Task objective>
Every entry needs to be repeated exactly, with nothing left out.
======== Extracted data ========
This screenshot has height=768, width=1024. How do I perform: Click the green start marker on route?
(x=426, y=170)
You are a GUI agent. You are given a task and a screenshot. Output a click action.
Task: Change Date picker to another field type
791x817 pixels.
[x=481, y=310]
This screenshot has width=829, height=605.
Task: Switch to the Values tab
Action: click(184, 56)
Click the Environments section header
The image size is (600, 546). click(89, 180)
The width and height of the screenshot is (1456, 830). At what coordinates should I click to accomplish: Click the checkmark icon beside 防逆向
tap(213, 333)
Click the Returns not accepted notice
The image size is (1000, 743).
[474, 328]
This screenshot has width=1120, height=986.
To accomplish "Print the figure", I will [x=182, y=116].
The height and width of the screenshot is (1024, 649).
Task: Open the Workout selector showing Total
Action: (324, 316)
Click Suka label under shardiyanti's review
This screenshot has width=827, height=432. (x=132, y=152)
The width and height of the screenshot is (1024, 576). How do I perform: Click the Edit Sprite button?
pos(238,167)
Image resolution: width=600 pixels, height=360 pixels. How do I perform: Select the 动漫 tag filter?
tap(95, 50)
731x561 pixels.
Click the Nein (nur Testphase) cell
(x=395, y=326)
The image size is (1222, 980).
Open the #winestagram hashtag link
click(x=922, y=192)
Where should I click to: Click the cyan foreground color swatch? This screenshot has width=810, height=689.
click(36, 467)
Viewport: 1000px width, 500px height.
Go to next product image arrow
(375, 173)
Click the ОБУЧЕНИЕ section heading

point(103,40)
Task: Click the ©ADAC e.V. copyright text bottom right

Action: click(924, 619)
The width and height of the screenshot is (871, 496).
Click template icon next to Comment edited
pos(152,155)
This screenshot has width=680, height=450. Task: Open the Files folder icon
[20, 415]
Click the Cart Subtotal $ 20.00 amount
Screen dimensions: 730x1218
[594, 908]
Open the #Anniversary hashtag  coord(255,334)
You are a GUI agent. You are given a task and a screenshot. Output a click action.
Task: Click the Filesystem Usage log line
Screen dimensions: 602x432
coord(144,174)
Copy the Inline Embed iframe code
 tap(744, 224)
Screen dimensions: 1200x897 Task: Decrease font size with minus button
========
Output of the task>
This screenshot has height=768, width=1024. How do I perform: Click the green start marker on route?
(x=426, y=170)
You are a GUI agent. You are given a task and a screenshot. Output a click action.
Task: Change Date picker to another field type
791x817 pixels.
[x=481, y=310]
This screenshot has width=829, height=605.
Task: Switch to the Values tab
Action: click(184, 56)
Click the Environments section header
The image size is (600, 546). click(89, 180)
The width and height of the screenshot is (1456, 830). At what coordinates should I click to accomplish: Click the checkmark icon beside 防逆向
tap(213, 333)
Click the Returns not accepted notice
The image size is (1000, 743).
[474, 328]
This screenshot has width=1120, height=986.
To accomplish "Print the figure", I will [x=182, y=116].
The height and width of the screenshot is (1024, 649).
Task: Open the Workout selector showing Total
Action: (324, 316)
Click Suka label under shardiyanti's review
This screenshot has width=827, height=432. (x=132, y=152)
The width and height of the screenshot is (1024, 576). How do I perform: Click the Edit Sprite button?
pos(238,167)
Image resolution: width=600 pixels, height=360 pixels. How do I perform: Select the 动漫 tag filter?
tap(95, 50)
731x561 pixels.
Click the Nein (nur Testphase) cell
(x=395, y=326)
The image size is (1222, 980).
Open the #winestagram hashtag link
click(x=922, y=192)
Where should I click to: Click the cyan foreground color swatch? This screenshot has width=810, height=689.
click(36, 467)
Viewport: 1000px width, 500px height.
Go to next product image arrow
(375, 173)
Click the ОБУЧЕНИЕ section heading

point(103,40)
Task: Click the ©ADAC e.V. copyright text bottom right

Action: click(924, 619)
The width and height of the screenshot is (871, 496).
Click template icon next to Comment edited
pos(152,155)
This screenshot has width=680, height=450. Task: Open the Files folder icon
[20, 415]
Click the Cart Subtotal $ 20.00 amount
Screen dimensions: 730x1218
[594, 908]
Open the #Anniversary hashtag  coord(255,334)
You are a GUI agent. You are given a task and a screenshot. Output a click action.
Task: Click the Filesystem Usage log line
Screen dimensions: 602x432
coord(144,174)
Copy the Inline Embed iframe code
 tap(744, 224)
Screen dimensions: 1200x897 Task: Decrease font size with minus button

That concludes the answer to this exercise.